Animal agriculture is a historically and essentially oppressive one, one that asserts at its very root that “what’s yours is mine” if you don’t happen to be a human. Your milk, your eggs, your life. This is an entrenched patriarchal conceit, born of domination, and the idea that women, feminists at that, would accept this particular status quo is strange and troubling to me. That they would adopt it and wrap it in the parlance of quasi-feminist empowerment is especially unsettling. Yet I see photos of women with weapons standing over dead animals, grinning victoriously. I read grandiloquent accounts of slaughter, including one in which a woman was quoted as saying that she felt like “a goddess, an Amazon” after killing a chicken with her own hands. (Oh, and a knife.) I hear women speaking with obvious pride about shooting deer, killing the animals they have raised, taking them apart from limb to limb. Less overtly inspired by bloodlust, I know of avowed feminists who could “never” give up “their” cheese, who don’t pause to reflect on the lives of the chickens on the plate in front of them at their favorite Thai restaurant, who say that they consider their preferences first as a matter of self-empowerment.  

Here is the thing: when feminists are accepting and embracing the tools of oppression, it’s time to reevaluate things. Ladies, you have co-opted your own feminist principles and replaced them with maintaining your comforts instead.
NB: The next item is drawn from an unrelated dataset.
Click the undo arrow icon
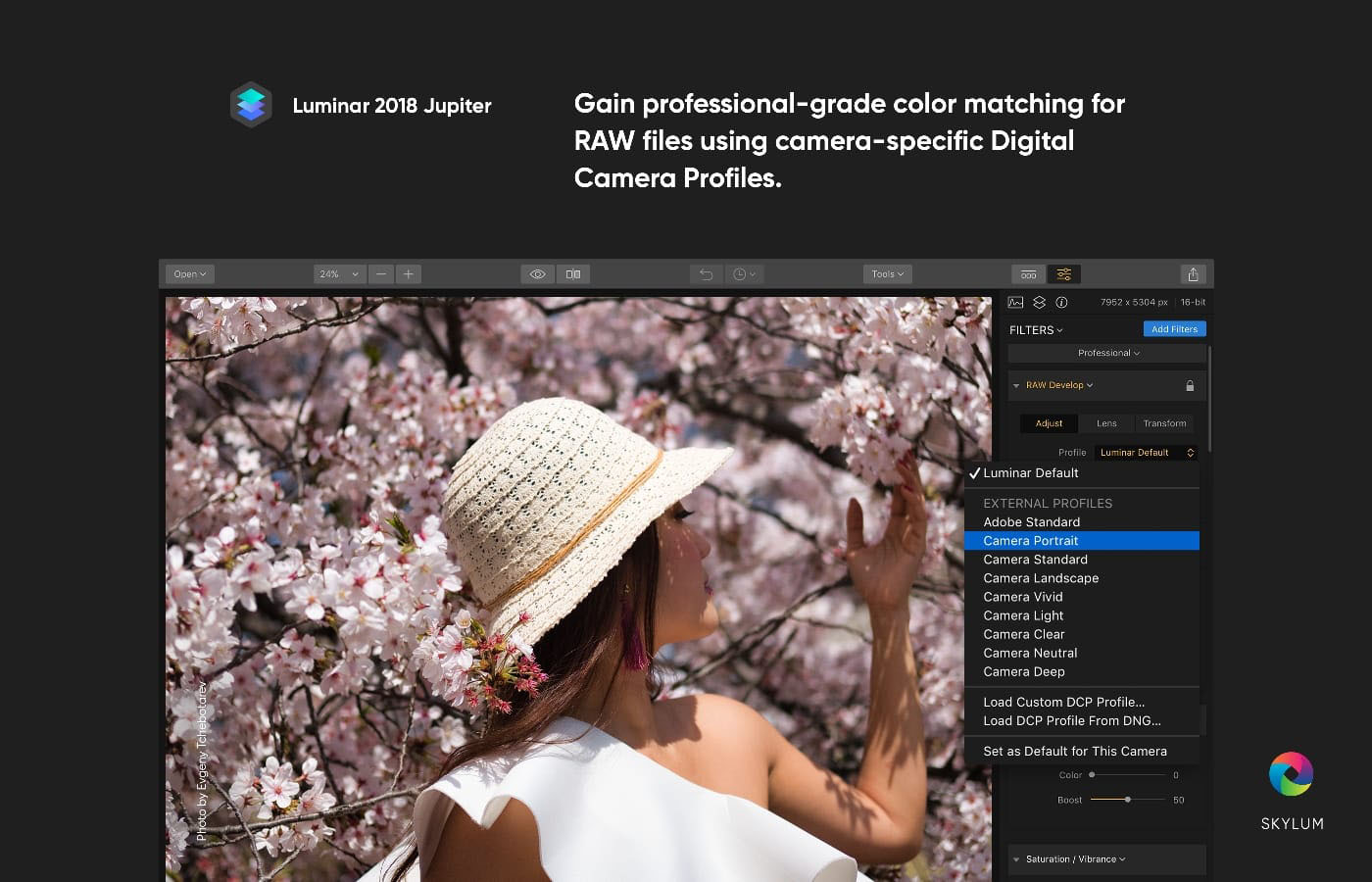 [706, 274]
Feminism is a social justice movement, one that asserts at its core that females are equal to males. No one deserves violence, injustice, suppression, and inequality simply because she was born with X and Y chromosomes, just as no Jews deserve persecution just because of the lineage they were born into or people of color deserve it because they are not Caucasian. We know this. Why are the animals people exploit and kill – those who were born to circumstances outside of their own control, just like all others – excluded from the sphere of consideration by otherwise thoughtful, kind, and progressive people? Because unrestricted access to animals is their right, damn it, and they will guard this privilege to the finish.
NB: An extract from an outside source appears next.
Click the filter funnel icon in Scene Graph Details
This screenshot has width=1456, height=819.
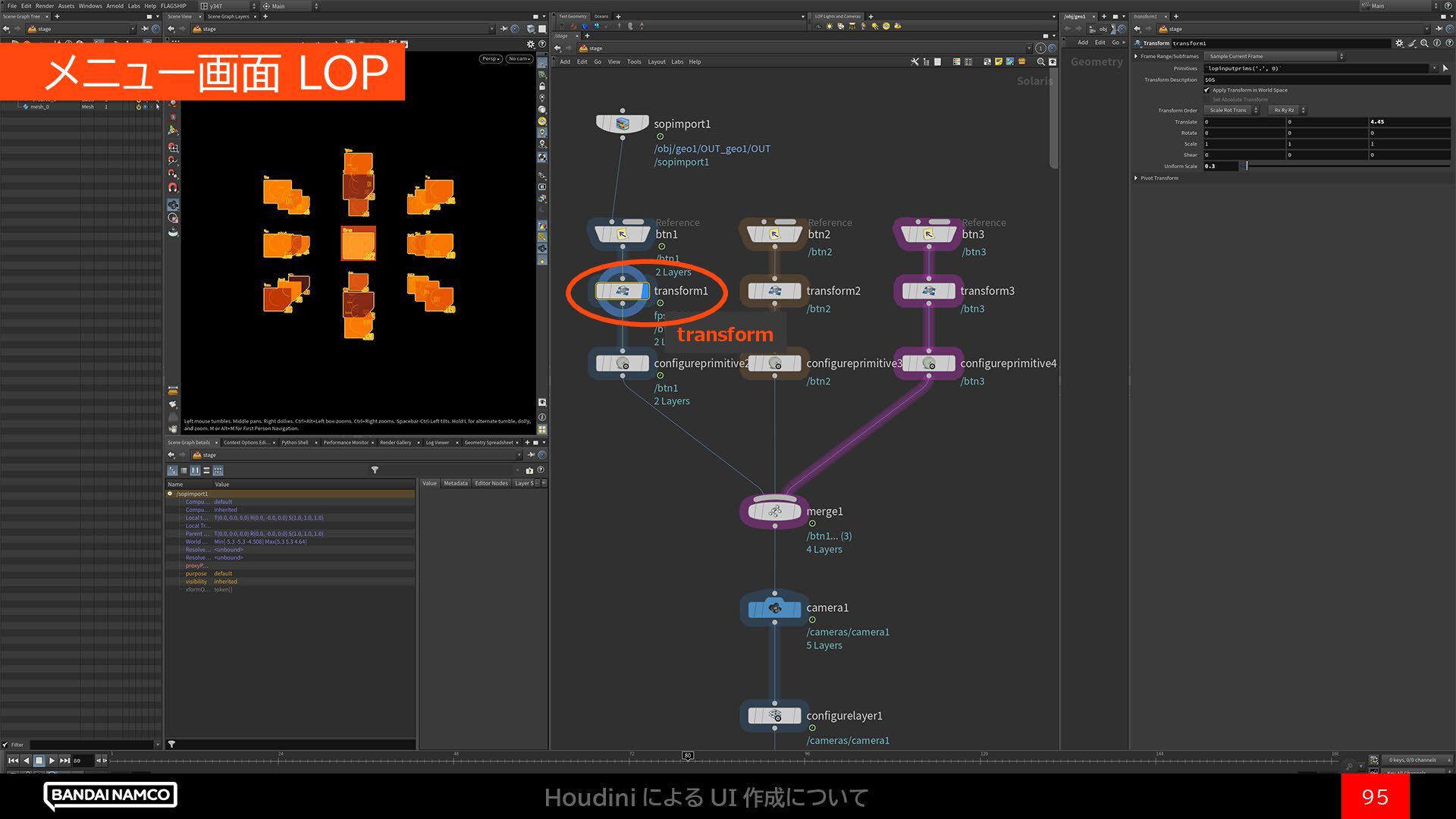pos(375,470)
Feminism is about many things and it differs from interpreter to interpreter. I get that. If feminism implies through word and deed (or is also complicit by the lack thereof) that some females are more equal than others, though, this crosses into the troubling mentality that supports slavery and selective, self-serving habits over moral consistency. When females of different species are forcibly impregnated and have their babies and milk taken from them in an enforced cycle of pregnancy and birth until they are considered worthless, that is a crime against them and it is gendered. This is institutionalized, state-sanctioned violence and exploitation. Wouldn’t a feminist naturally take a stand against such abuse? Wouldn’t a feminist naturally not aid and abet such heinous cruelty? Wouldn't a feminist naturally disavow such distinctly unenlightened and unnecessary violence? 

I am a feminist because I believe that all beings were created equal. I am a feminist because I reject the common practices of patriarchal violence, no matter how culturally ingrained they are and beneficial they might be to me.  I am a vegan because I am a true blue, proud feminist. We have to be honest to ourselves and honest to each other: are those of us who believe in social justice going to go the distance for others or are we just going to remain in our own comfort zone? Are we going to be fearless as we create this new world order or are we going to accept business as usual, choosing comfort over challenging ourselves to be true champions for sovereignty of the body and spirit?   

Despite how disappointed I have felt by other feminists over the years, I am still one in my heart and soul. This won’t ever change. I am just ready for other feminists to step up to the plate and take the animals off of it. We have to never let go of a commitment to tenacious compassion.

We are the ones. The future of the world rests in the hands of the powerful and fearless vegan feminists.